Saranno poi 8 i giovani che accederanno alle serate conclusive allo Sferisterio di Macerata dal 23 al 25 giugno

Presentata la rosa dei finalisti della XXVII edizione del Festival Musicultura selezionati per mesi tra oltre millecinquecento proposte con l’ausilio di nove serate di audizioni dal vivo a Macerata, i finalisti dell’autorevole concorso italiano sono stati presentati ufficialmente in anteprima nazionale a Recanati, da un Padrino d’eccezione: Luca Barbarossa.

I magnifici 16 finalisti del prestigioso concorso italiano si sono esibiti in anteprima nazionale al Teatro Persiani di Recanati sabato 9 aprile, in una serata realizzata in collaborazione con Rai Radio 1, partner storico di Musicultura, nella diretta condotta da John Vignola e trasmessa in diretta streaming sul canale YouTube della rassegna.

Luca Barbarossa

Il Festival della Canzone Popolare e d’Autore, che da 27 anni garantisce uno spazio trasparente ai nuovi talenti e contribuisce al ricambio artistico-generazionale della canzone italiana di qualità, punta anche quest’anno i riflettori su una nuova generazione di artisti. Una grande opportunità, come è già accaduto in passato con tante altre valide promesse tra cui Simone Cristicchi, Renzo Rubino, Mannarino, Pacifico, Gian Maria Testa, Povia, Avion Travel, Patrizia Laquidara, Erica Mou, Giovanni Block, Flo, Paolo Simoni, Momo, Giuseppe Anastasi, Fabio llacqua, Giua, Amalia Grè, L’Orage e Chiara Dello lacovo.
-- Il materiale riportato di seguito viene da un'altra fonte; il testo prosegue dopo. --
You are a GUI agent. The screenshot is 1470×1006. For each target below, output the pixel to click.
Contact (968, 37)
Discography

Gli artisti finalisti – singoli o gruppi che siano – sono tutti autori di ciò che interpretano, band, donne e uomini con approcci compositivi ed espressivi diversissimi tra loro, tutti però rappresentativi di un un’Italia che gode di grande creatività. Qualità, autenticità, assenza di sbarramenti di genere sono i criteri che hanno indirizzato la selezione, e insieme le caratteristiche fondamentali che hanno reso unico il Concorso nel panorama musicale italiano, che da sempre premia la qualità e il contenuto e non l’effimero.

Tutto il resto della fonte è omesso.